→ Problem details
Starting at the line that contains "Given: Open the Mesh menu", copy every line through the end of the records below exactly as written, leaving out pictures.

[Information given — start]

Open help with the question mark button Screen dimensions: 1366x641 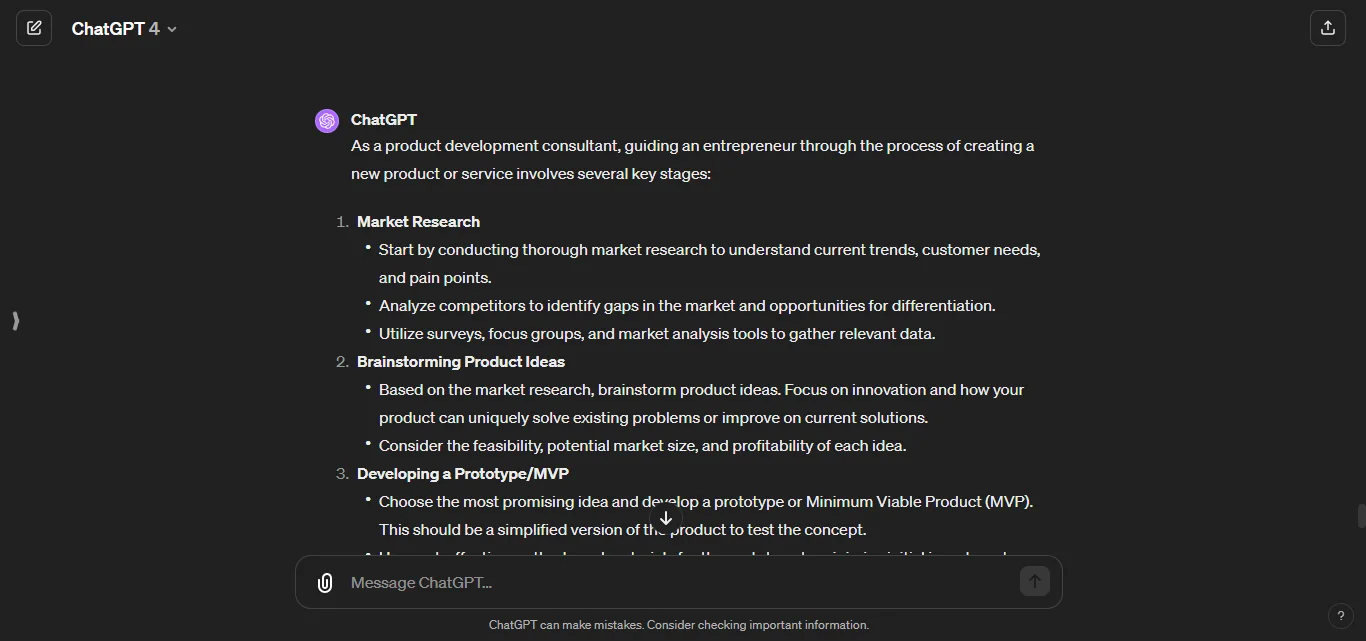1341,616
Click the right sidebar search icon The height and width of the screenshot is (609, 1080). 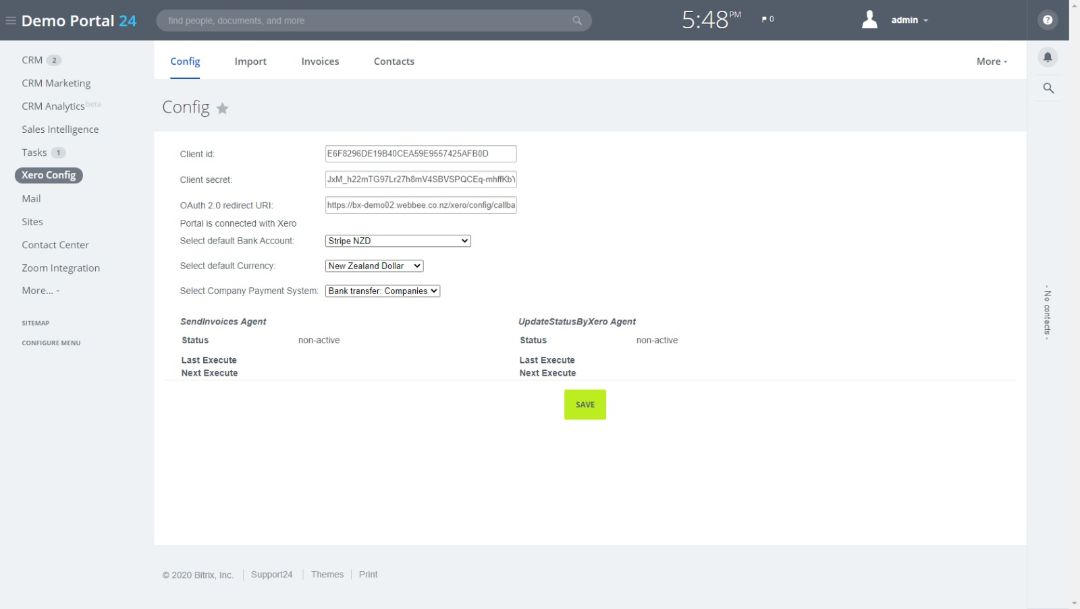[x=1048, y=89]
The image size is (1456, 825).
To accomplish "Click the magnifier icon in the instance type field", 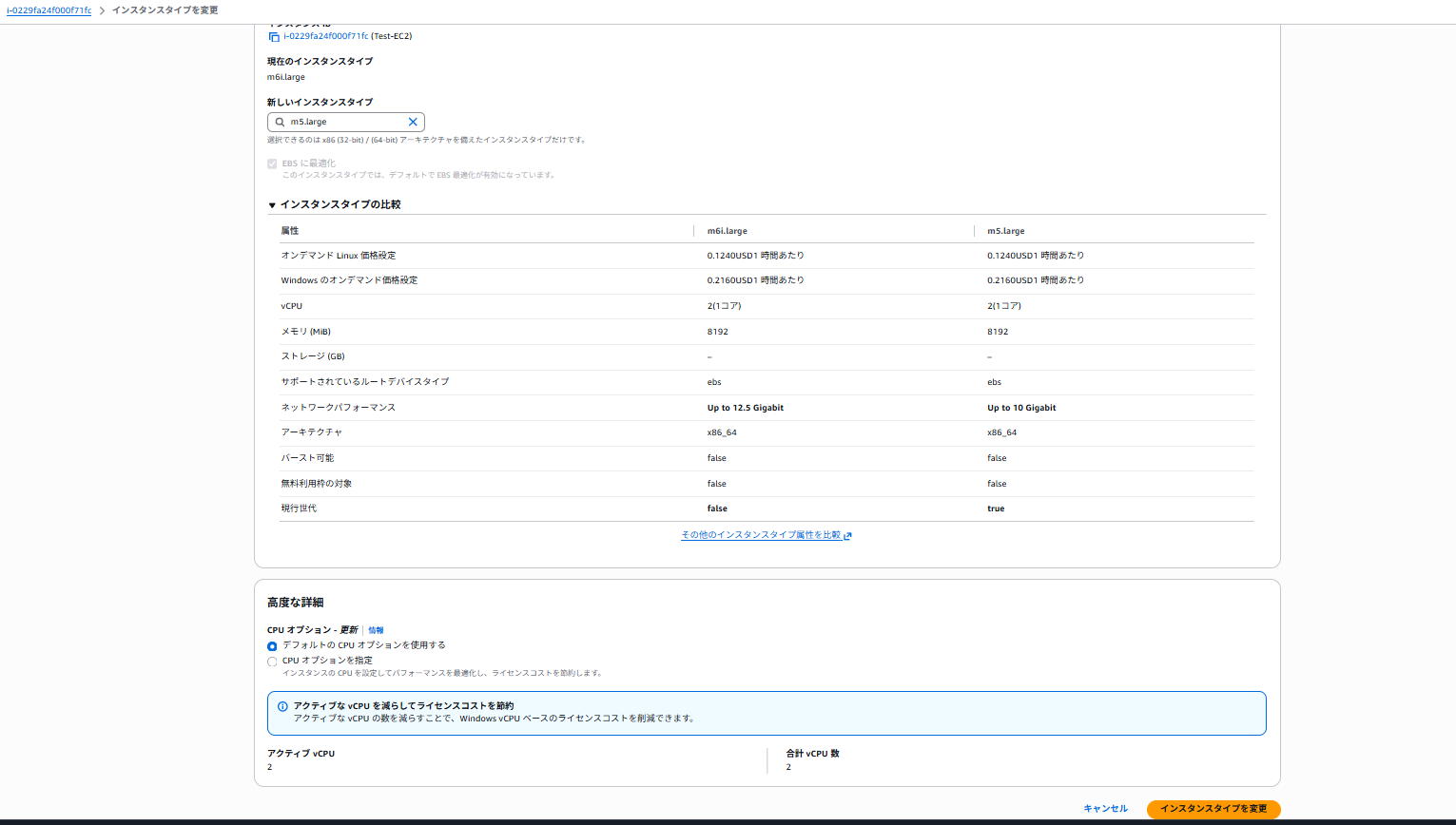I will [281, 122].
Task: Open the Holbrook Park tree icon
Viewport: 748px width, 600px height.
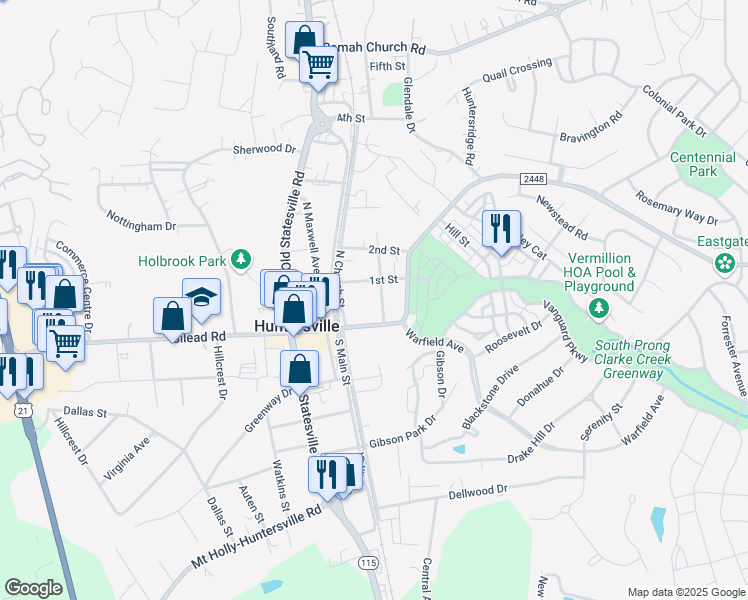Action: pos(241,260)
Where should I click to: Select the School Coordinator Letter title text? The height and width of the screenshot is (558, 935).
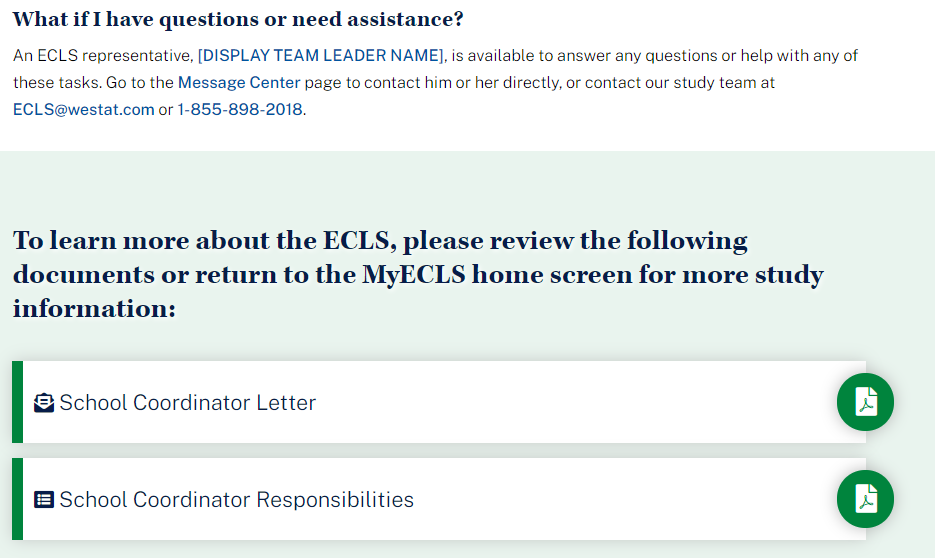point(187,403)
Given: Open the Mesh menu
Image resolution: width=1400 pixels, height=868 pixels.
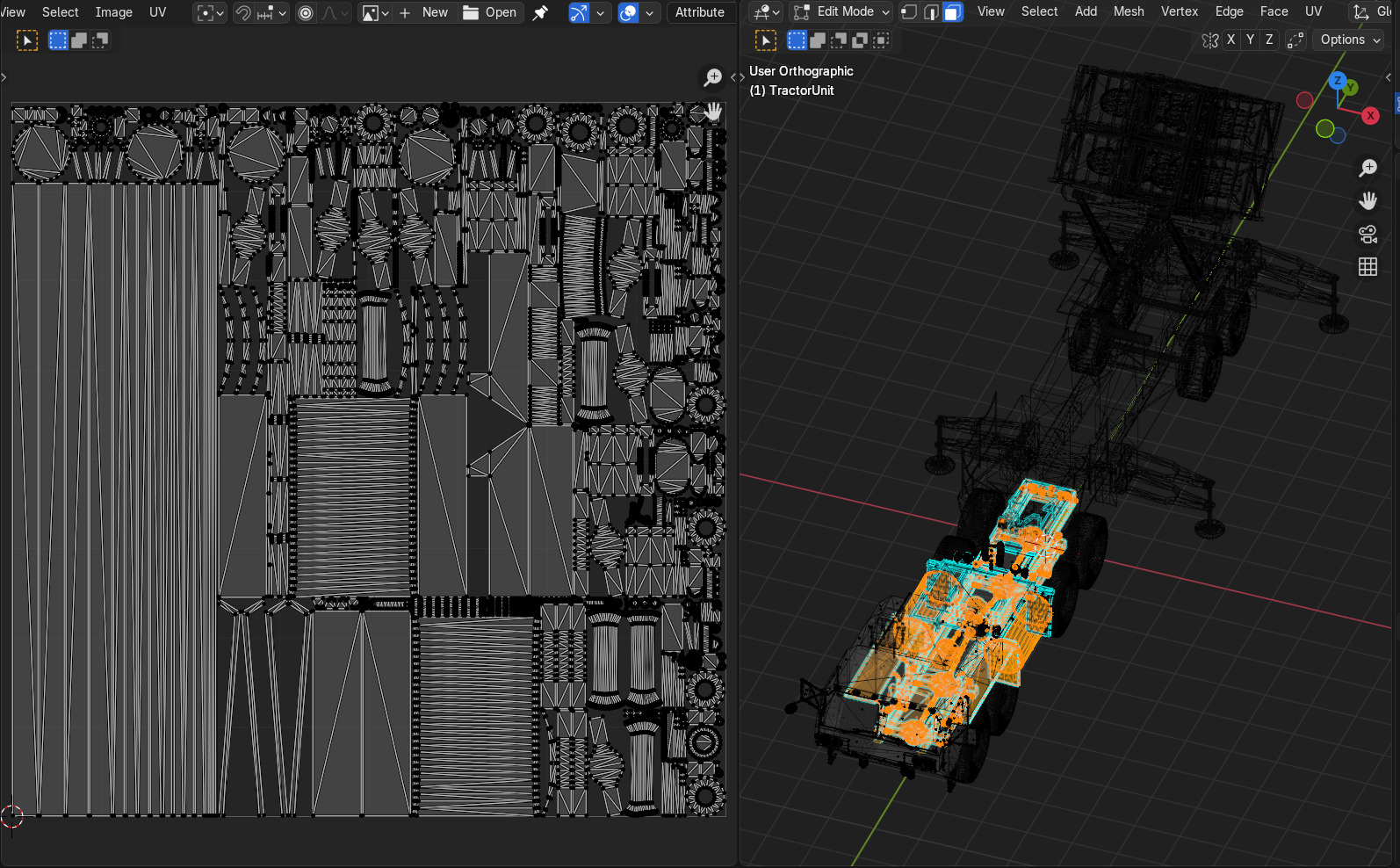Looking at the screenshot, I should click(1128, 12).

[Information given — finish]

→ Your response
Given: Open the Mesh menu
Image resolution: width=1400 pixels, height=868 pixels.
Looking at the screenshot, I should click(1128, 12).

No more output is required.